One common thread linking almost every Bachelor-related skit on “Saturday Night Live” is their repeated mentions of race. In the cut-for-time skit “New Bachelorette,” ABC flaunts their new progressive perspective on the show by including a black bachelorette. During the skit, almost every contestant is white and makes crude, insensitive remarks about black people in an attempt to be relatable to the black bachelorette. In other skits, Asians are mentioned to be minimally part of the script. While “Saturday Night Live” does this as part of their comedy sketches, there’s more truth to them than meets the eye.
A similarity between the “Saturday Night Live” skits and the actual show is that every bachelor has been white. In the almost two decades that “The Bachelor” has been around for, why has there never been a bachelor of color? In perhaps one of the most radical attempts of inclusivity in the franchise’s history, they chose a black bachelorette, Rachel Lindsay.
There has been little reference to the LGBTQ+ community in “The Bachelor” franchise. In some aspects it makes sense. If there’s a gay bachelor with male contestants, who’s to stop the contestants from getting with one another?

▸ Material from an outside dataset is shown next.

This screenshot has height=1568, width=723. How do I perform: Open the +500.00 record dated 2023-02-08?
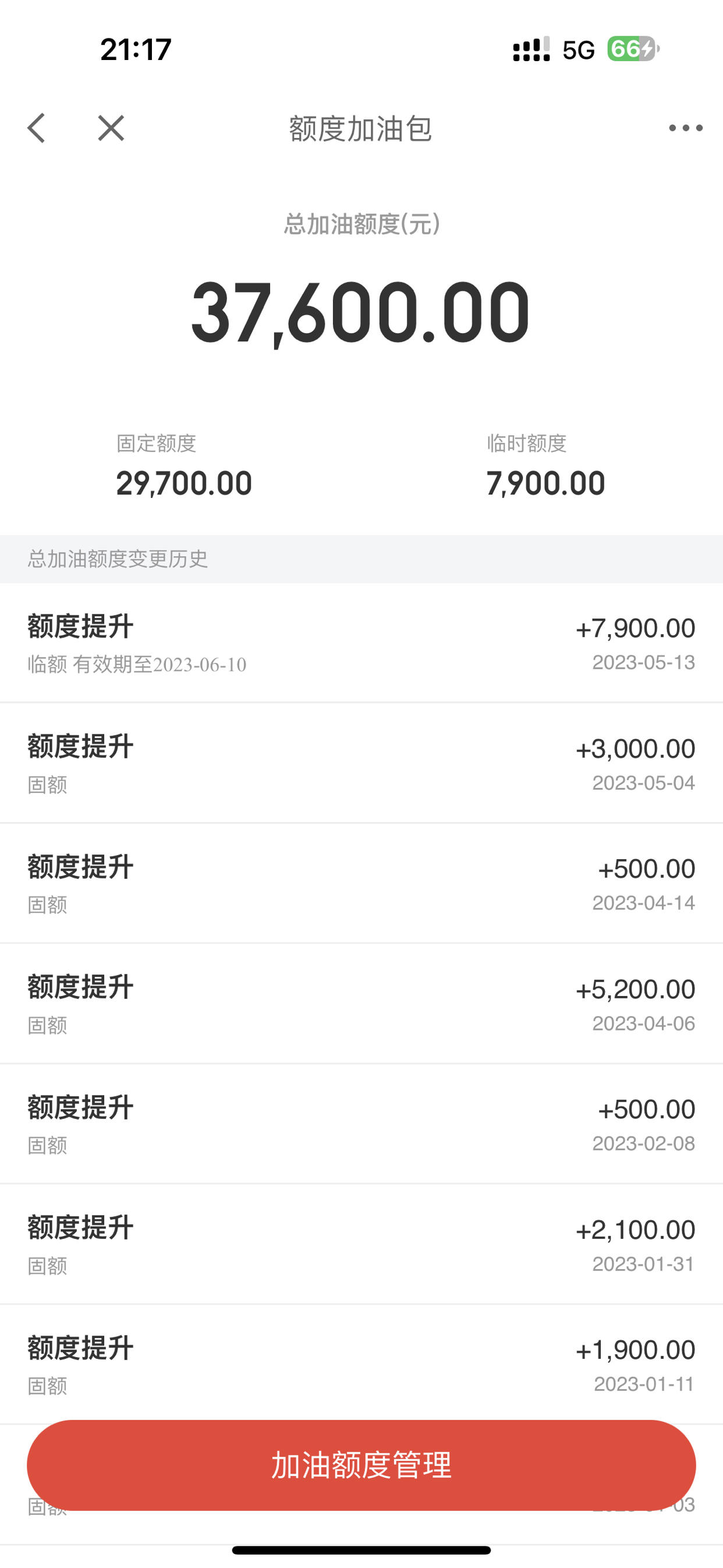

On that argument, how has there been zero bisexual or pansexual relationships between two contestants?
The closest the franchise has gotten to LGBTQ+ inclusivity was in the 2019 season of “Bachelor in Paradise.” In this season they brought back Demi, who was revealed to have a girlfriend between seasons. However, this girlfriend has never been on any season of “The Bachelor” – until she was chosen to be in Bachelor in Paradise. She was the first contestant to be on this show with no prior experience with the franchise. Why else would she be on this season, save for the forced diversity two lesbians would create? I’m all for inclusivity here, but bringing someone who has never been part of the franchise is pushing it.
The only example of true LGBTQ+ inclusivity was on “The Bachelor Vietnam,” during which two female contestants left the show together and are still in a deeply committed relationship to one another. American Bachelor, take notes!
One black bachelorette, a handful of contestants of color, and one instance of LGBTQ+ inclusivity – which hardly counts –isn’t enough to promote diversity in a show of this magnitude. With this statement out of the way, let’s examine one of the biggest complaints by fans in The Bachelor history: when Mike Johnson was not chosen to be the next bachelor.
Johnson was on Hannah Brown’s season of “The Bachelorette” and became popular almost instantly. He didn’t win and was instead slated to appear on the following season of “Bachelor in Paradise.” This move completely deconfirmed his status as the next Bachelor, and the position was given to “Pilot Pete” instead. I don’t need to tell you that Pete is white.
Johnson revealed his disappointment with this decision during an interview on the “Bachelor Happy Hour With Rachel and Ali” podcast, stating that he wanted the role because it was “bigger than [him] and [he] wanted to represent for all people of color.” He goes on to say that “The Bachelor” needed an Asain Bachelor, an Indian Bachelor and more people outside of “just black and white.” He admits that he did audition to be the Bachelor and completely wanted to be the next Bachelor. And yet, despite what would have been a groundbreaking move, ABC chose yet another white Bachelor.
So how do we make “The Bachelor” franchise more open and inclusive? The network ought to pick more diverse people to appear on their shows in more ways than just contestants. They should offer better support to couples in the “Paradise” series, especially with the potential LGBTQ+ pairings. While LGBTQ+ people will likely not fit into the standard “Bachelor” and “Bachelorette” series, the Bachelors and Bachelorettes need to be racially diverse. We live in a diverse society, so why should our reality television shows not be a reflection of the society we live in?